Data items
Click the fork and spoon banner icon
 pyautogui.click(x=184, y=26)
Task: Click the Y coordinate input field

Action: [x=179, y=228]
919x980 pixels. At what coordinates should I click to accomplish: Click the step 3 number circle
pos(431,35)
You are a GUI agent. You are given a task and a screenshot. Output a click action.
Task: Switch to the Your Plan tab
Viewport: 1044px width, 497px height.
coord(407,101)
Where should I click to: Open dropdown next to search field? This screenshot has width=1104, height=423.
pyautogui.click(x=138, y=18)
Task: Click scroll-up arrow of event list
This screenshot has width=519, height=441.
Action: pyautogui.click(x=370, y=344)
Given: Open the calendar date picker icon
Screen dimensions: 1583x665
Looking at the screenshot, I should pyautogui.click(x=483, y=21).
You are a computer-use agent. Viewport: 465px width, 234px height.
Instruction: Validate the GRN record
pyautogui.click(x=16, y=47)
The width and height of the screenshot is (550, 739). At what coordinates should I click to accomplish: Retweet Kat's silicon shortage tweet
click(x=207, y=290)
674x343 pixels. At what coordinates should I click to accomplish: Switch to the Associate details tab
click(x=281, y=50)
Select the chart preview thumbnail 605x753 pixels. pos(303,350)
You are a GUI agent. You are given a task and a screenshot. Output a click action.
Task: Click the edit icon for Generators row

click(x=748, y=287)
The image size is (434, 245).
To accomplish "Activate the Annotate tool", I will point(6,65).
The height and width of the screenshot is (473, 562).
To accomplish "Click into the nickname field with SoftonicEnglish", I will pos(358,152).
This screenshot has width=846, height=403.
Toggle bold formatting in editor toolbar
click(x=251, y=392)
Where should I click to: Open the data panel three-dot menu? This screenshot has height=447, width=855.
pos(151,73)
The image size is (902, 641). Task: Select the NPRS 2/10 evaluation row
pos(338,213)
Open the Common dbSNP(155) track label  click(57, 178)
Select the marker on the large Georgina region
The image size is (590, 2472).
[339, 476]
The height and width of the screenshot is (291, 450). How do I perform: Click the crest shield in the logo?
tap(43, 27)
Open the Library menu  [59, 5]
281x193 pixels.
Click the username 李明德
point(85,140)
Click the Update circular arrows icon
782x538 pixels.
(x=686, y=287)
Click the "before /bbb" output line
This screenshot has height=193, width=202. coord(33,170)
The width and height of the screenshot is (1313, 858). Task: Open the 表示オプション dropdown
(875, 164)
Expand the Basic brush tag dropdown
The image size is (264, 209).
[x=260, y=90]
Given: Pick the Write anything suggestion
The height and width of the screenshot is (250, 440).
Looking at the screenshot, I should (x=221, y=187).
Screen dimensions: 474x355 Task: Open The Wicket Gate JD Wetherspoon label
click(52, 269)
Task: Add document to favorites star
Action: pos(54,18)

_What to work on:_ Go to the line with "Select the chart" in the entries above and repeat every line from there through the line with "This screenshot has width=846, height=403.", exactly and with no other text.

_Written solution:_
Select the chart preview thumbnail 605x753 pixels. pos(303,350)
You are a GUI agent. You are given a task and a screenshot. Output a click action.
Task: Click the edit icon for Generators row

click(x=748, y=287)
The image size is (434, 245).
To accomplish "Activate the Annotate tool", I will point(6,65).
The height and width of the screenshot is (473, 562).
To accomplish "Click into the nickname field with SoftonicEnglish", I will pos(358,152).
This screenshot has width=846, height=403.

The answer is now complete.